Yo pensaba que la gente transformaba su cocina para que fuera kasher para Pésaj demasiado temprano. ¿Cuál es el apuro? Pensaba. ¿Por qué la competencia? Me preguntaba. ¿Acaso a alguien le importa quién termina primero? (Respuesta: ¡No!).

Incluso se puede aludir a la desventaja de quedar atrapado con una familia que no deja de quejarse por verse privada antes de lo necesario de pasta, tostadas, cereales…

Aunque puede haber influido mi parte compulsiva en ello, este año varios eventos personales (¡la vida siempre tiene giros inesperados!) conspiraron para volverme más empática con la filosofía de: “nunca es demasiado temprano para empezar”.

Así fue que el día después de Purim comencé a prepararme con furia. Y, a pesar de mi reticencia y vacilación (todavía no transformé la cocina, así que mis hijos no empezaron a quejarse de malnutrición o de la escasez de opciones de cereal), aprendí algo nuevo.

Siempre reconocí que a través de los preparativos físicos para la festividad se entienden e interiorizan las lecciones más valiosas.

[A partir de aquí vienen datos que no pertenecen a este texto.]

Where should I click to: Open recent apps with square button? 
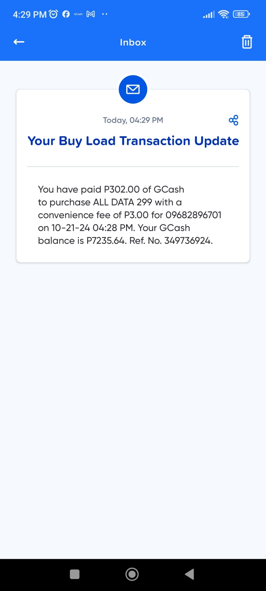[75, 574]
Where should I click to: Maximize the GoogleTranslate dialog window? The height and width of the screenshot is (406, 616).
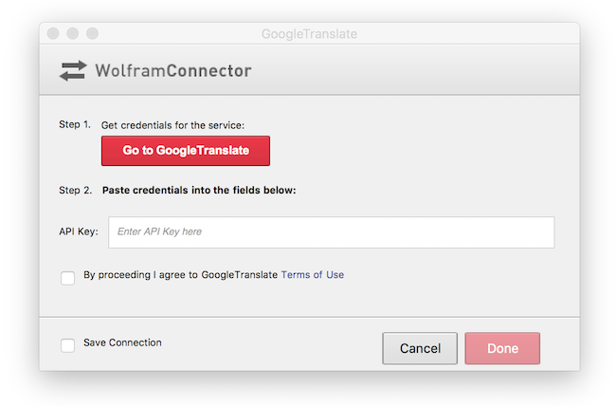click(92, 33)
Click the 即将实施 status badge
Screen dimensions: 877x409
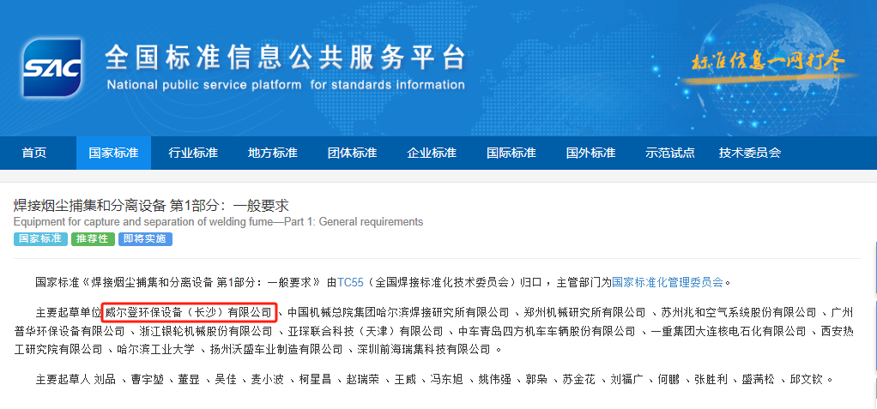tap(145, 239)
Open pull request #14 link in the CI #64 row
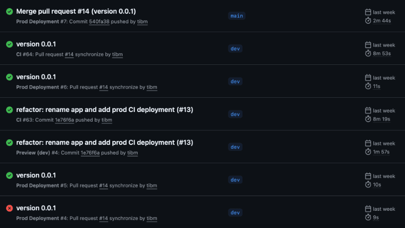This screenshot has height=228, width=405. (x=69, y=54)
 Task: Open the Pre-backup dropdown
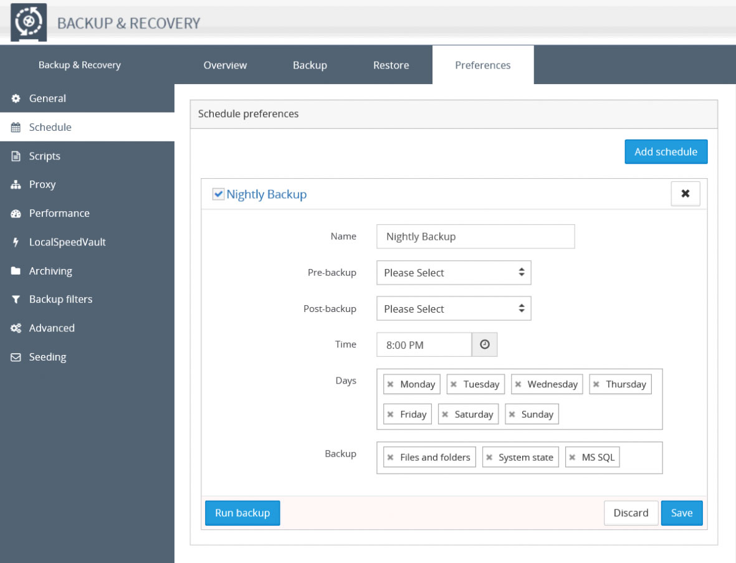click(453, 272)
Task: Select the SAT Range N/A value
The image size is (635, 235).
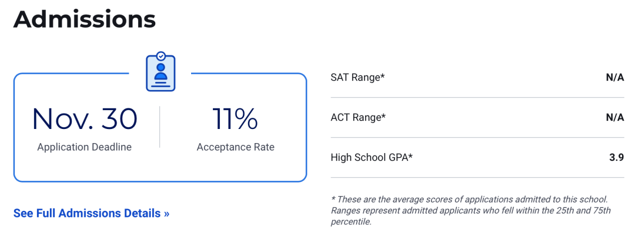Action: pyautogui.click(x=615, y=77)
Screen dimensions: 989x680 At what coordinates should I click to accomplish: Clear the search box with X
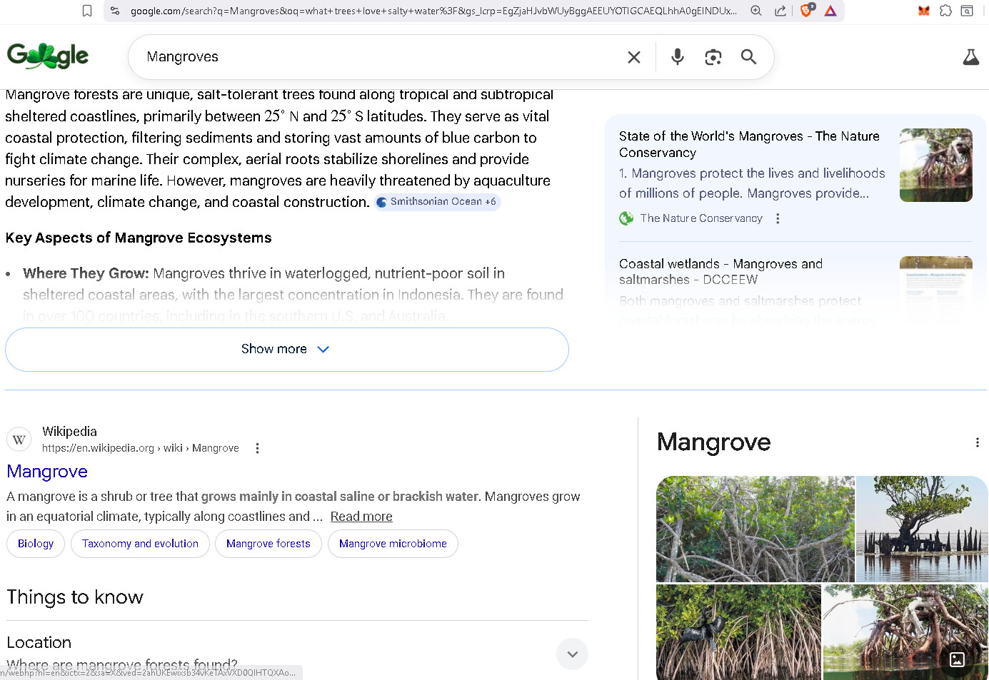[x=634, y=57]
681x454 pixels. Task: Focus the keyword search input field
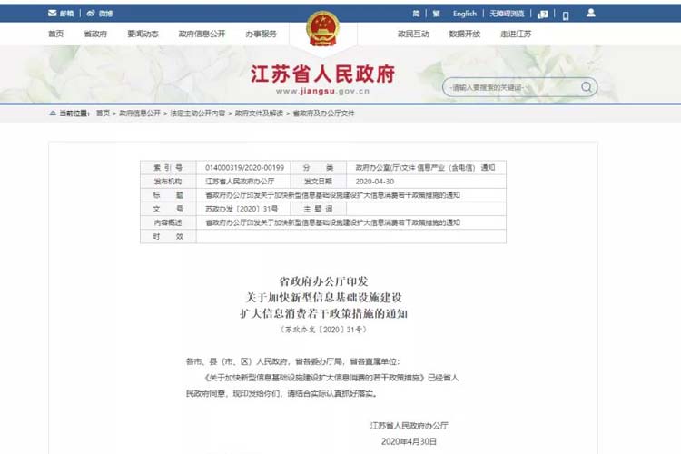(x=511, y=87)
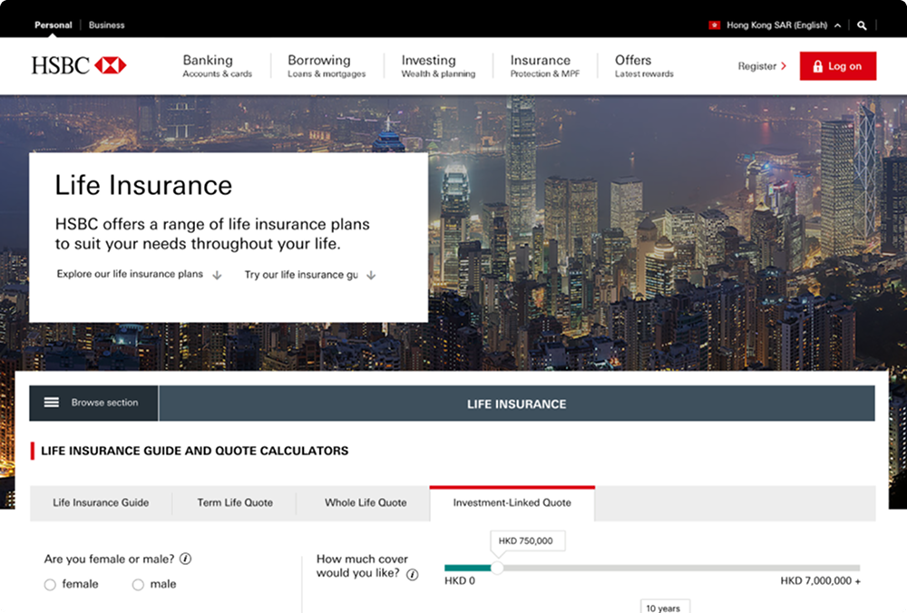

Si el producto leudado es una metáfora del ego y la tarea de limpiar nuestras casas de jametz tiene el objetivo de limpiar nuestras almas de la influencia destructiva de nuestro ego, entonces “más” sin ninguna duda es mejor.

Por cierto que un mes invertido en seria preparación no llega a ser suficiente tiempo para eliminar por completo los dañinos efectos del ego. Pero de todas formas es mejor que 3 semanas, 2 semanas, 1 semana o unos cuantos días…

Aunque nunca he sido una fanática del último minuto (no lo digo como motivo de orgullo sino tan sólo como una reflexión sobre mi tipo de personalidad), también siempre me esforcé por no ser demasiado exagerada. Por lo general apoyo la filosofía de “todo con moderación” (¡eso fue hasta que probé el babka que mi hija compró anoche!), pero creo que es posible que esto no se aplique a Pésaj. Esta es la festividad en donde se aplaude a quien es súper estricto y se lo considerado digno de alabanza. Si hay algún momento para el cual hay que prepararse con celo e incluso exageración, es para Pésaj.

Por lo tanto este año no sólo acepto las circunstancias que requieren planificación y acción anticipada, sino también las oportunidades que vienen con ellas.

Celebro ser un poco compulsiva, un poco desmesurada, y rezo para que a través de esta experiencia finalmente pueda reducir el rol de mi ego en mi vida y disfrutar de una libertad incomparable.